Both carriers were reported to be dissatisfied with the aviation management authority’s indication that it would allow VietJet to operate Lobby E while Terminal 1 would be operated solely by Vietnam Airlines.

The plan to auction the right to entirely operate Terminal 1 was not welcomed either.

Despite encouraging investors to apply for the right to operate airport infrastructure, management authorities have struggled to move forward as there is no precedent for such a situation. This has left authorities having to deal with a string of new arising issues such as cost setting methods and legal rights and obligations related to operations.

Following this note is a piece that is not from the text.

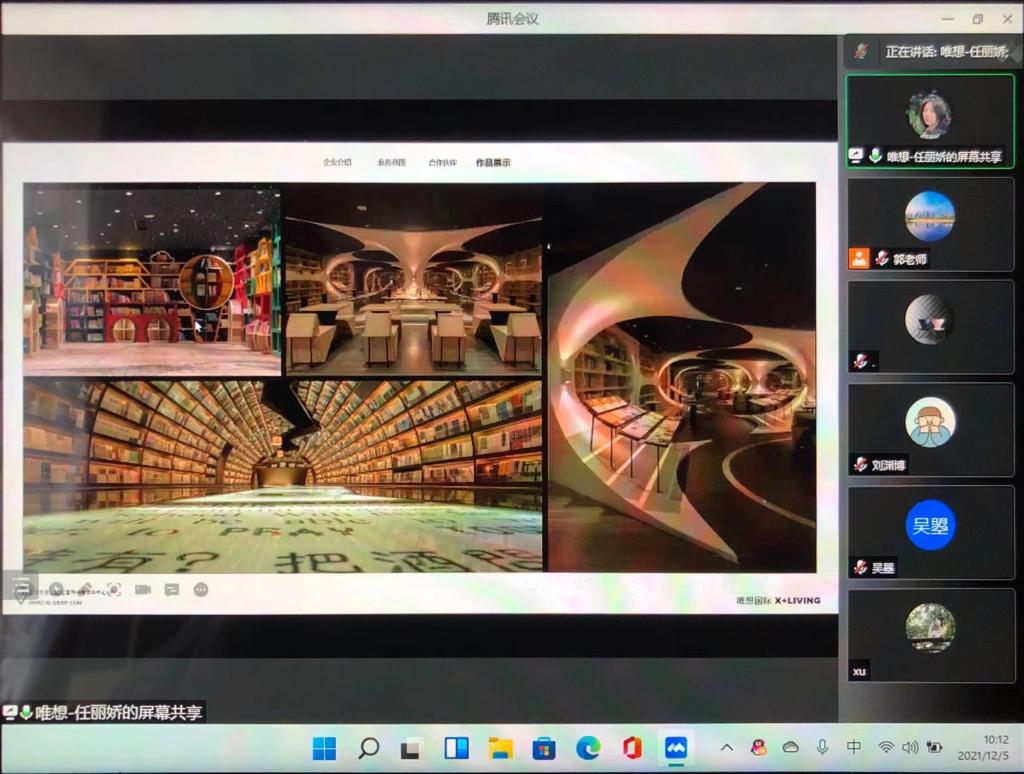
Task: Click the screen capture icon in shared toolbar
Action: (114, 590)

Lai Xuan Thanh, head of the Civil Aviation Administration of Vietnam (CAAV), the state management body responsible for aviation management, said that CAAV was working on a draft decree to replace the current decree on airport operations and management which will include new points on investors acquiring the right to operate airports and the MoT scope of competency in such contracts.

Earlier, the MoT required the Airport Corporation of Vietnam (ACV), the only airport developer and operator in the country, to submit its equitisation plan this April. This would see the state maintain a 75 per cent stake in its initial sell-off, before the stake is cut to 65 per cent at a later date.

The ACV also needs to work on devising plans on how investors acquiring the right to operate the Phu Quoc airport would work, to operate the current terminal in the Danang airport to serve budget flights, testing the implementation of the rights of investors acquiring the right to operate Lobby E and Terminal 1 at the Noi Bai airport, and detailed plans for upgrading and expanding existing airports through a variety of investment models.

“State-run airport operators need to co-operate with the CAAV to finalise and submit the list of projects calling for private investment in the aviation field,” said MoT Minister Dinh La Thang.